The Associated Press reported over the weekend that the Obama administration was “abandoning plans to keep U.S. troops in Iraq past a year‐end withdrawal deadline,…despite ongoing concerns about [Iraqi] security forces and the potential for instability.”
The decision ends months of hand‐wringing by U.S. officials over whether to stick to a Dec. 31 withdrawal deadline that was set in 2008 or negotiate a new security agreement to ensure that gains made and more than 4,400 American military lives lost since March 2003 do not go to waste.
The story buys into the pro‐war/pro‐surge narrative by presuming that a longer security agreement could ensure, or was likely to ensure, that the gains would not be wasted. That is a dubious proposition, at best. Despite eight years of sacrifice by the men and women of the U.S. military, they never had it within their power to write Iraq’s future. Meanwhile, the Iraqis who do have the power to write that future have either squandered their opportunities to build a modern, tolerant society that could defend itself, or they weren’t very interested in doing so.
The scale of violence is way down from 2007 or 2008, but this has not ensured an enduring political order. Yochi Dreazen’s story in the current National Journal documents how Iraqi Prime Minister Nuri Kamal al‐Maliki has consolidated power and systematically marginalized and intimidated his political rivals, including former prime minister Ayad Allawi, and that he has done this under the noses of tens of thousands of U.S. military personnel. Perhaps Malki would have been more imperious in the absence of a major U.S. presence? Perhaps he will become more so after the last of the U.S. troops leave? Who knows? The obvious point is that the political reconciliation that the surge was supposed to facilitate hasn’t materialized.

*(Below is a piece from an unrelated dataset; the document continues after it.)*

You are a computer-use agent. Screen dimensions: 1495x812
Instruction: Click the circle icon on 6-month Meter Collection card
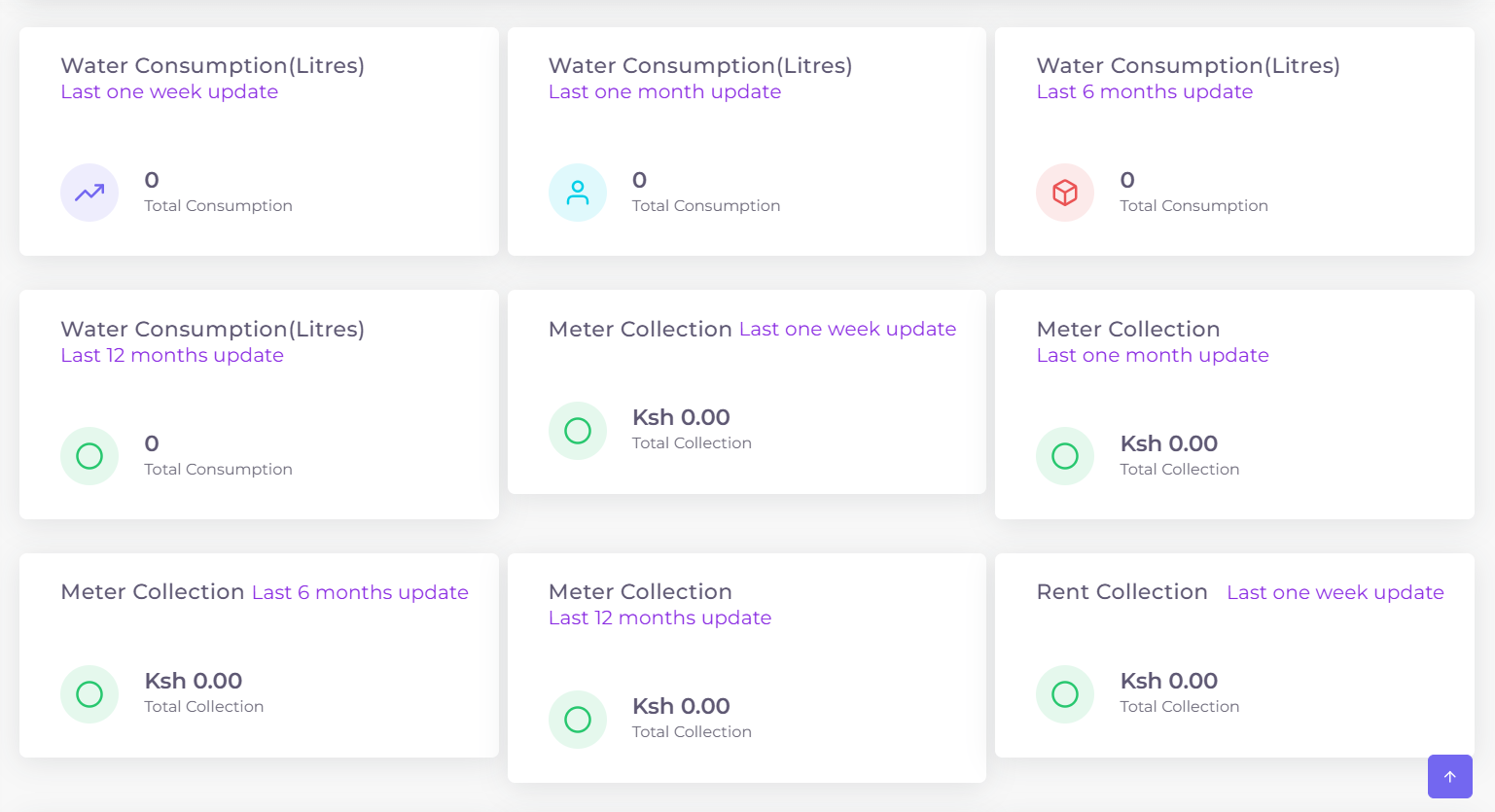[x=89, y=693]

Iraq remains a bitterly divided society, and it is likely to remain that way for a very long time.
Still, one would think that the news that this costly and counterproductive war — the one that was supposed to be a cakewalk, that was supposed to be paid for by Iraqi oil revenues — was mercifully, finally, coming to a close, would elicit a favorable response from a public that has grown weary of it.
Time to strike up the band?
Not yet. The White House and Pentagon both sprang into action with statements throwing cold water on the reports. No final decision had been made about the force that would remain in Iraq past the end of the year, they explained.
Plans for keeping a large force in place were “being scaled back,” The New York Times reported, but that didn’t mean that the U.S. military mission in Iraq would end.
Both countries are still discussing whether to keep some trainers in Iraq, although the number of troops is most likely to be far less than the 3,000 to 5,000 that the administration had discussed with Iraqi leaders, one of the American officials said.…
The officials said the administration’s plans changed in recent weeks as it became clear that the Iraqi Parliament would not give legal immunity to the American troops, something the Pentagon had insisted would be needed if troops were to continue to operate here.
I learned last year, during a trip to the United Arab Emirates and Saudi Arabia, that U.S. troops do occasionally deploy in countries without the protections of judicial extraterritoriality (we don’t have a formal agreement with the UAE, for example). The risk that U.S. military personnel might be subject to the vagaries of foreign justice systems might be justified in certain circumstances, but that doesn’t seem the case here. If the Iraqi people are not willing to offer that modest concession in exchange for the continued sacrifice of U.S. troops, and the continued expenditures of tens of billions of U.S. dollars, then we should bid them farewell.